Jazz didn’t move from the armchair where she was comfortably sprawled.
‘DAD!’ she roared at the top of her voice.
Auntie sighed.
A moment later Dad wandered in, looking distracted, with his glasses perched on his forehead.
‘Dad, did you know that underneath your mild-mannered exterior, you’re really a raging tiger?’ asked Jazz.
‘I always suspected it,’ Dad replied, taking a samosa.
‘Popcorn?’ Uncle Jai passed the bowl to Geena, who shook her head.
‘I don’t know why we always have to watch this ridiculous programme,’ she said tartly. ‘I mean, it’s not as if any of us liked Molly Mahal that much when she stayed with us.’
‘Some of us did,’ Auntie remarked.
Uncle Jai blushed, but luckily Auntie was smiling.
‘Geena’s in a teensy-weensy little bad mood at the moment,’ I said. ‘She’s got a lot on her mind.’
Geena glared at me.
‘Like school work, I hope,’ said Dad.
‘Of course,’ Geena replied hurriedly.
‘I wonder if Molly Mahal’s going to win,’ said Jazz, which was the same remark she’d made every single night since the programme started.

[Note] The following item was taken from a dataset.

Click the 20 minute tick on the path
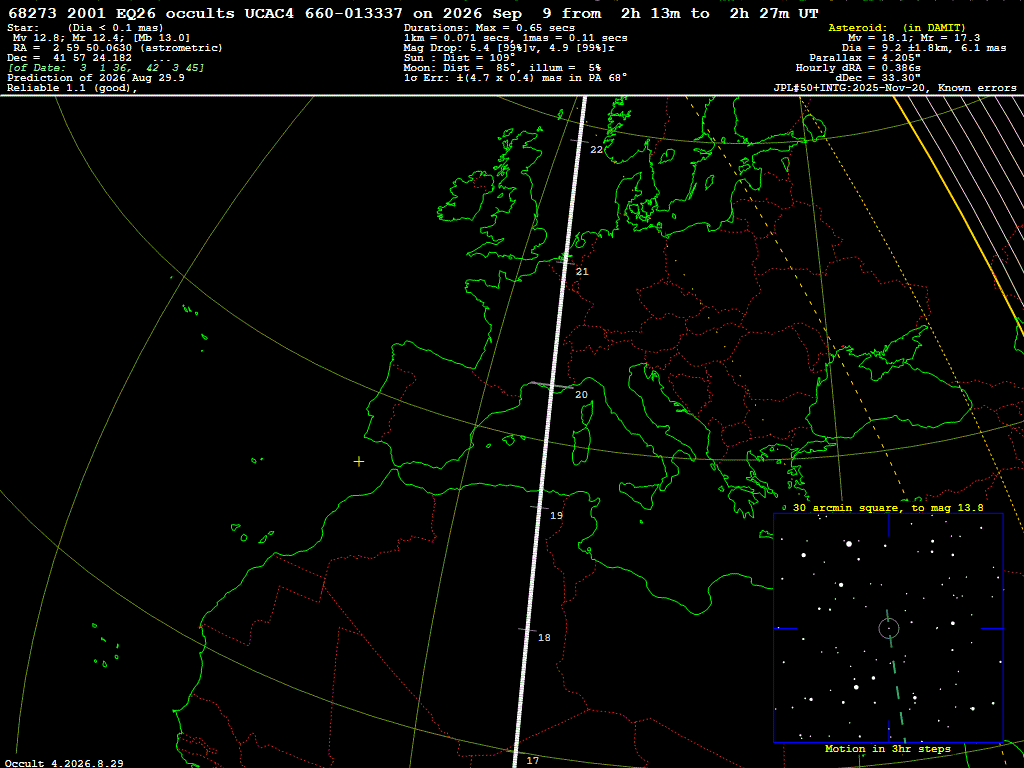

Auntie tutted disapprovingly as the ad break finished. ‘Geena’s right though, it really is ridiculous. It’s about time the TV companies started making more worthwhile programmes.’ Auntie said this every night too, but she still watched, along with the rest of us. ‘Do we really want to see Z-list celebrities in skimpy outfits crying, fighting and swearing at each other?’
‘I’m not complaining,’ said Dad and laughed, which is what he did every time.
The rap music that always began the programme was now blaring out (Wh-o-o-o-o-o-’s in da house! ) and then the presenter, Kieron King, loomed out of the screen and began yelling at us:
‘Welcome to the Friday night edition of WH-O-O-O-O-O’S IN THE HOUSE?! Tonight’s eviction night, folks, and this very night, one of our celebrities will LEAVE the house and WALK THE WALK OF SHAME!’